Сильф хотел было присоединиться к похвалам герою — спасителю ужина, когда успокоенная совместными усилиями хозяйка схватилась уже не за живот, а за пышную грудь, и удивленно выпалила, жмурясь и моргая:
— А порося в доме откуда взялась? Мы пестрых не держим! Иль мне привиделось?
На пороге топталась наша полосатая проводница с видом малость смущенным, но решительным. С одной стороны, свиньям в доме действительно делать нечего, и это все знают, с другой, она как бы не совсем свинья, да и мы как бы не совсем обычные гости, поэтому превращенка и осмелилась войти. Ну в самом деле, не спать же ей, бедолаге, в хлеву с лошадьми?

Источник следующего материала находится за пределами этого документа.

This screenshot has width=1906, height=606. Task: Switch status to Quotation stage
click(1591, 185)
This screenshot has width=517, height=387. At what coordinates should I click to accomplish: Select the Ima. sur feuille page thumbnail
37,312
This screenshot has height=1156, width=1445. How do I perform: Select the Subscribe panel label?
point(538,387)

— Нет, это наша спутница-проводница, — ответила я. — Ты уж извини, хозяйка, на улицу мы ее не погоним.
— Так она же свинья?! — оторопело пробормотала бедная баба на сносях, явно сомневаясь в надежности собственного рассудка. И правда, то сынуля любимый полруки топором отхватывает, то копытные в дом по-свойски заходят, а заезжие артефактчики убеждают, что так оно и надобно — как тут не поверить в уезжающую крышу?
— Временно, — глубокомысленно ответила я, хозяйка столь же глубокомысленно кивнула и оставила щекотливую тему.

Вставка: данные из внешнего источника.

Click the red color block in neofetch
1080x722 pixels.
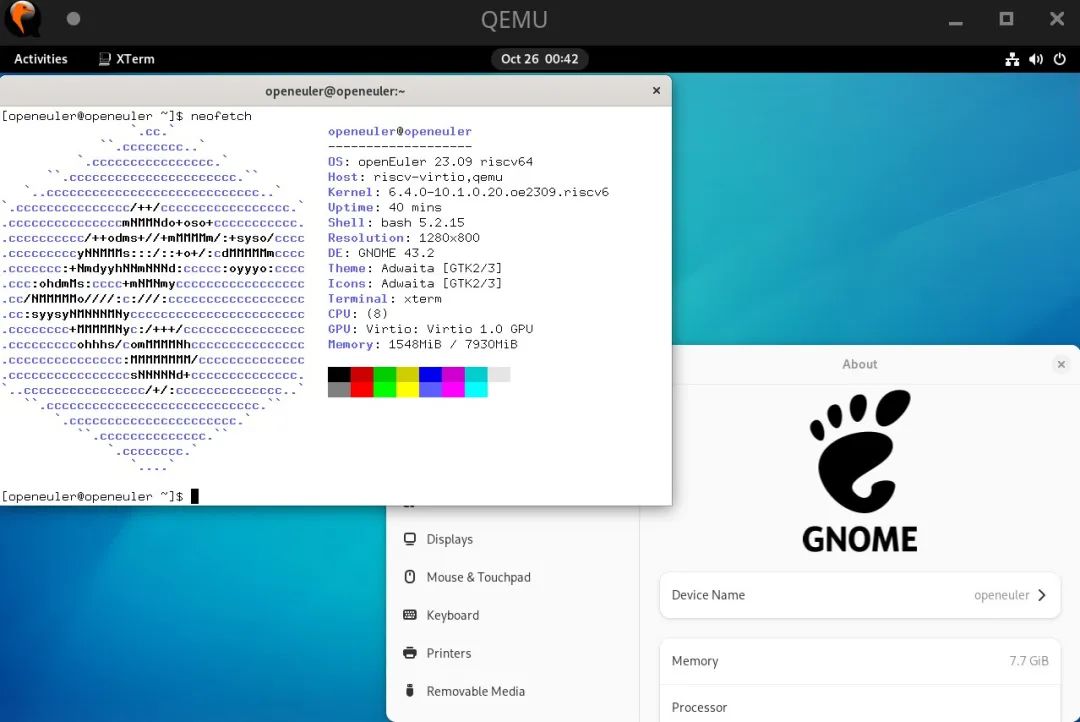pyautogui.click(x=362, y=374)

Тетя вообще старалась больше не смотреть в ту сторону, где пристроилась у теплого бока печи на полосатом, плетенном из пестрых веревочек коврике молодая свинка. Решила, наверное, не ее ума это дело, понимать, зачем пришлые за собой свинью таскают и в дом заводят.
Лучшее отвлечение от вредных мыслей — труд физический, это известно не только грамотным психотерапевтам, а и любому мало-мальски разумному человеку. Хозяйка деловито подхватилась с лавки, распахнула окошко, чтобы жар печной выстудить, и принялась накрывать на стол. Достала бледно-желтую скатерку с узорами-цветами и какими-то странными мелкими птицами по уголкам, отдернула шторку на шкафчике в углу и извлекла расписные глиняные посудины. Они явно были самыми красивыми в доме, сходство между тремя комплектами утвари прослеживалось, однако штампованными близняшками они не выглядели. И то верно, откуда тут массовое штампованное производство? Каждая вещь — однозначно авторская работа.
— Эй, а почему накрываешь на троих? — удивилась я, отвлекшись от сглатывания слюны и любования предметами народного промысла.
— Как же иначе? — вновь удивленно захлопала глазами беременная и, осененная догадкой, боязливо, почти шепотом, предположила: — Неужто у кого из вас, коры, предартефский пост?
Нет, слово-то другое сказала, что-то вроде «хайф», но змейка моя так перевела. Бедные местные маги, неужели они перед изготовлением артефакта еще и лечебным голоданием заниматься обязаны для максимальной настройки на процесс? И что это — дань традиции или на самом деле способствует процессу, энергии там как-то уравновешивает, третий глаз… хм… открывает? Я еще раз добрым словом помянула руны, которым все равно, сытая я или голодная, если потребность в помощи есть, помогают!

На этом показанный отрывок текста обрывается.